*The problem*:
Transcribe only part of the material below: the lines from the one containing "Produkty (176, 61)" through the one containing "[Fototapety samoprzylepne do dyskoteki]", inclusive, exactly as written.

*Supplied information*:

+ + + + + + +

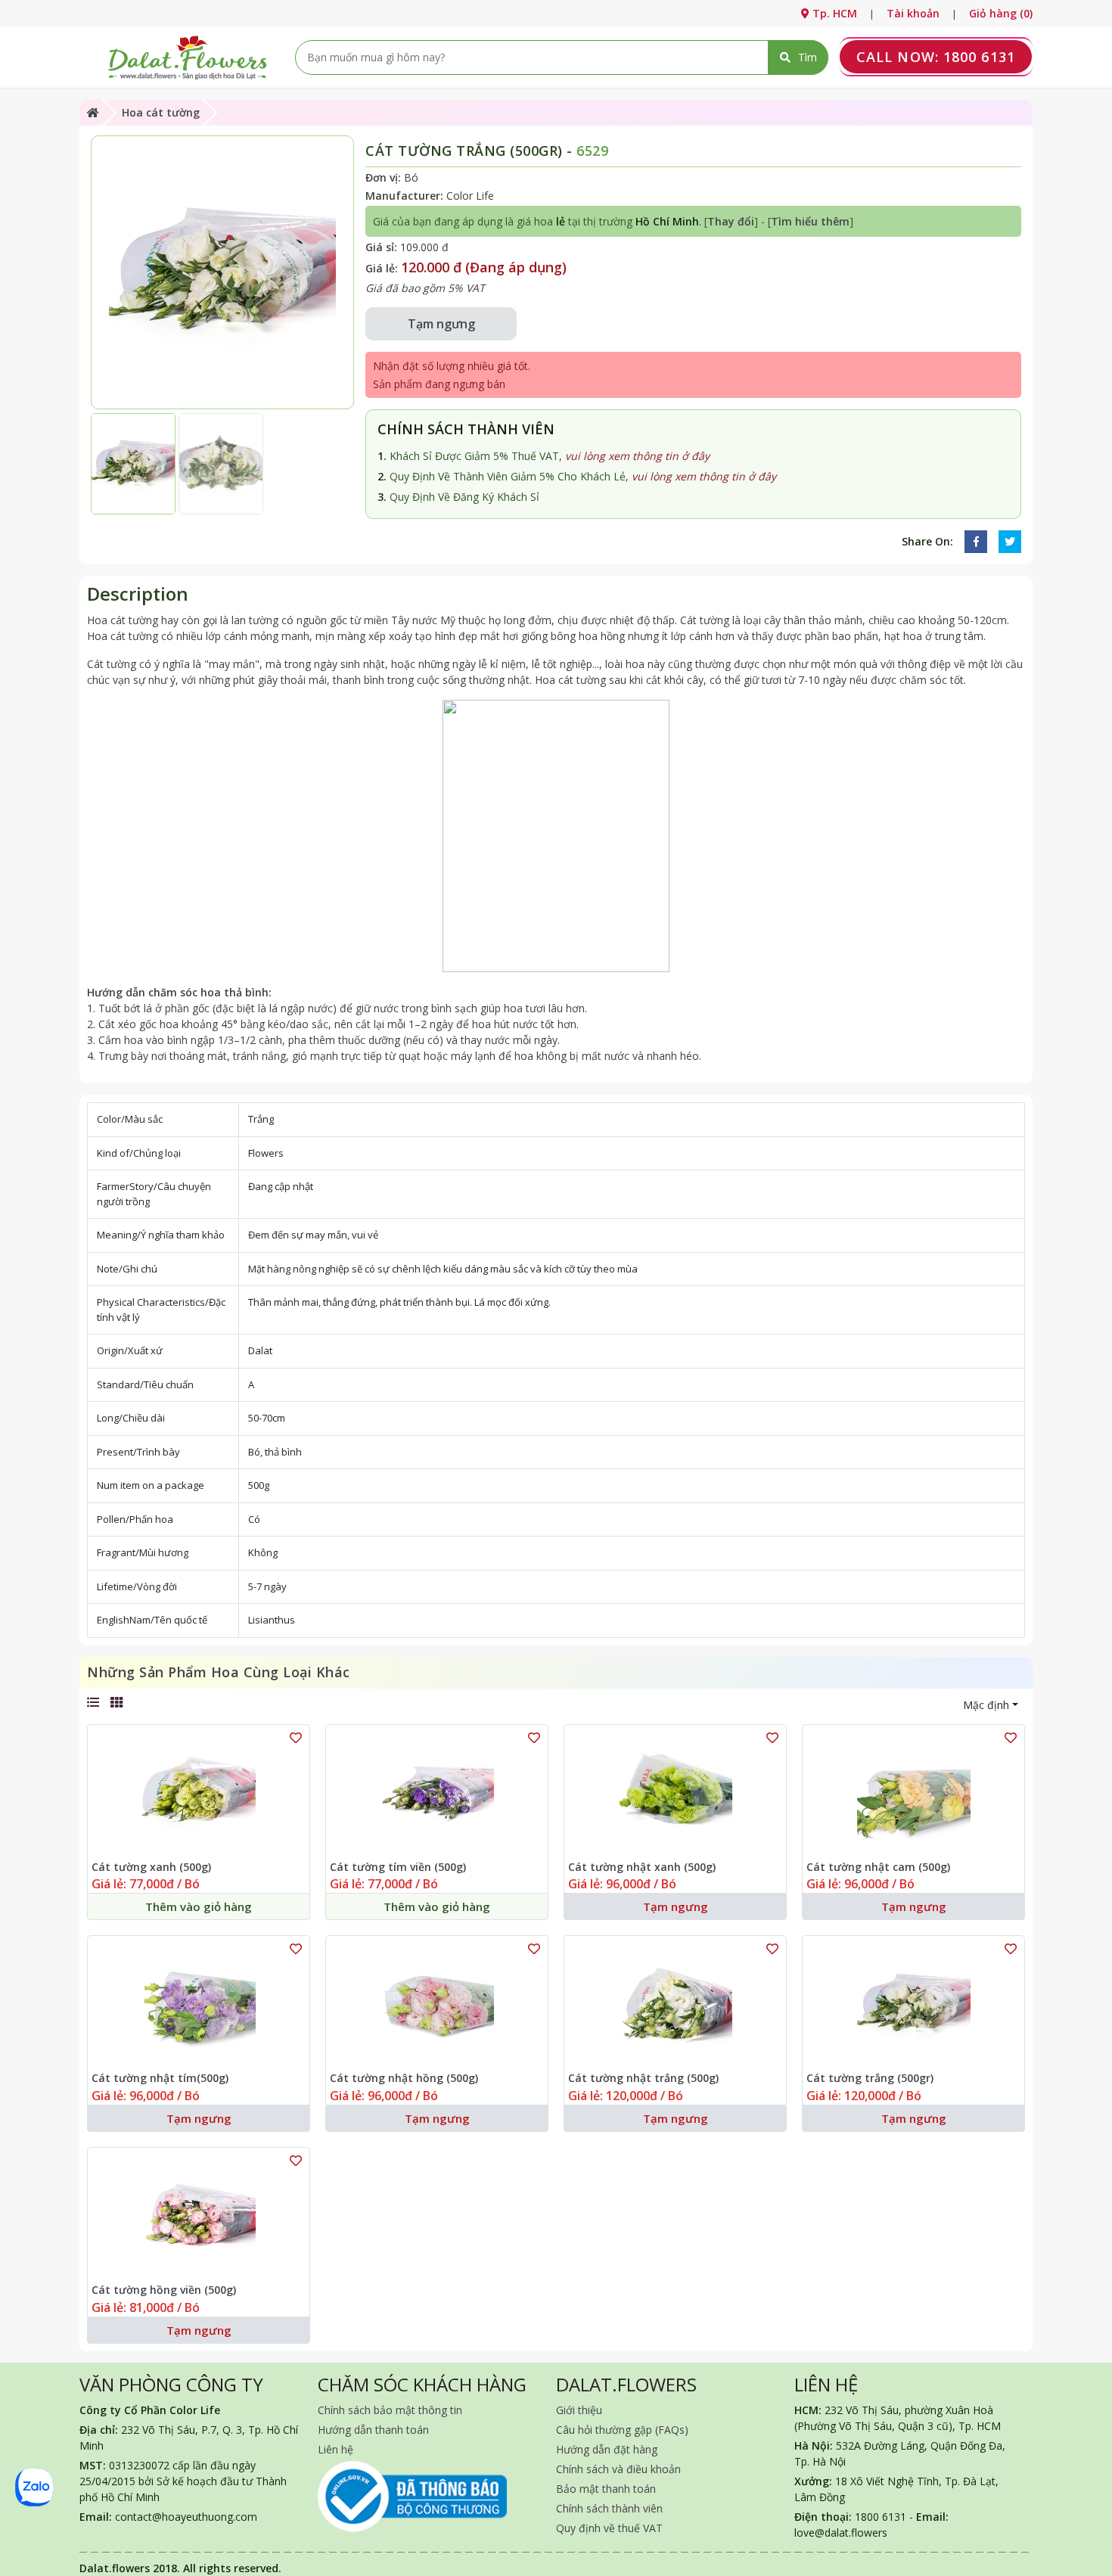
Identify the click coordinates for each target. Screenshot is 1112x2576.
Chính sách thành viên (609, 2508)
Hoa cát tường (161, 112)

+ + + + + + +

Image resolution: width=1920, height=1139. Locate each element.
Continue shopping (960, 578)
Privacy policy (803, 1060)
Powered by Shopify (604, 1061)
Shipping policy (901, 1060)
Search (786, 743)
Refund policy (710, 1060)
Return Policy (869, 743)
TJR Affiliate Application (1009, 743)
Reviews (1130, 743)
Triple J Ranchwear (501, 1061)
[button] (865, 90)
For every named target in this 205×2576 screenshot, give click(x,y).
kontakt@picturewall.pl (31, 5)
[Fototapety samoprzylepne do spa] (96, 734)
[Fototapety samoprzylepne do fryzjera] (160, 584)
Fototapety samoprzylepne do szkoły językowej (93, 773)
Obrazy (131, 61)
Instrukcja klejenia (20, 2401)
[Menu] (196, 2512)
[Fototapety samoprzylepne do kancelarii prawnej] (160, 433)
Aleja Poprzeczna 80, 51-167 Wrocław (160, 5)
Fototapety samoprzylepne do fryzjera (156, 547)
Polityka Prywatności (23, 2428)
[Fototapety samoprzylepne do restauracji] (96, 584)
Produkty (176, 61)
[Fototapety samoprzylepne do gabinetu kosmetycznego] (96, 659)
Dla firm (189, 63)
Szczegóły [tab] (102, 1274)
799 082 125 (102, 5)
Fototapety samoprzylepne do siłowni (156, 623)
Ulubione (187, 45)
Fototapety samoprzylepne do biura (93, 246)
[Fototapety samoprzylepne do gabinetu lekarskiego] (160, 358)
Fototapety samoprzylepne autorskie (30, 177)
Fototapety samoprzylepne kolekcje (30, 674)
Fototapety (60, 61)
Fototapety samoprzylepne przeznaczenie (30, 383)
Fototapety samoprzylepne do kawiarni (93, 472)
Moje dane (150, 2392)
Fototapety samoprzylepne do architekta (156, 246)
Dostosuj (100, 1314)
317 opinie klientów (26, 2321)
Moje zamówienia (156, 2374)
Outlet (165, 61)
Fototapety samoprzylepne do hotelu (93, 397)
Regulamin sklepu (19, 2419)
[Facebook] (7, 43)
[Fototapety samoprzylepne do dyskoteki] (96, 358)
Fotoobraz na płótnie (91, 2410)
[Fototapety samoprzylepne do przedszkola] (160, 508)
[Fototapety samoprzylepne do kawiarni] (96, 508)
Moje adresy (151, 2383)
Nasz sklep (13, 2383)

+ + + + + + +

*Answer for the task*:
Produkty (176, 61)
[Fototapety samoprzylepne do gabinetu kosmetycznego] (96, 659)
Dla firm (189, 63)
Szczegóły [tab] (102, 1274)
799 082 125 (102, 5)
Fototapety samoprzylepne do siłowni (156, 623)
Ulubione (187, 45)
Fototapety samoprzylepne do biura (93, 246)
[Fototapety samoprzylepne do gabinetu lekarskiego] (160, 358)
Fototapety samoprzylepne autorskie (30, 177)
Fototapety samoprzylepne kolekcje (30, 674)
Fototapety (60, 61)
Fototapety samoprzylepne przeznaczenie (30, 383)
Fototapety samoprzylepne do kawiarni (93, 472)
Moje dane (150, 2392)
Fototapety samoprzylepne do architekta (156, 246)
Dostosuj (100, 1314)
317 opinie klientów (26, 2321)
Moje zamówienia (156, 2374)
Outlet (165, 61)
Fototapety samoprzylepne do hotelu (93, 397)
Regulamin sklepu (19, 2419)
[Facebook] (7, 43)
[Fototapety samoprzylepne do dyskoteki] (96, 358)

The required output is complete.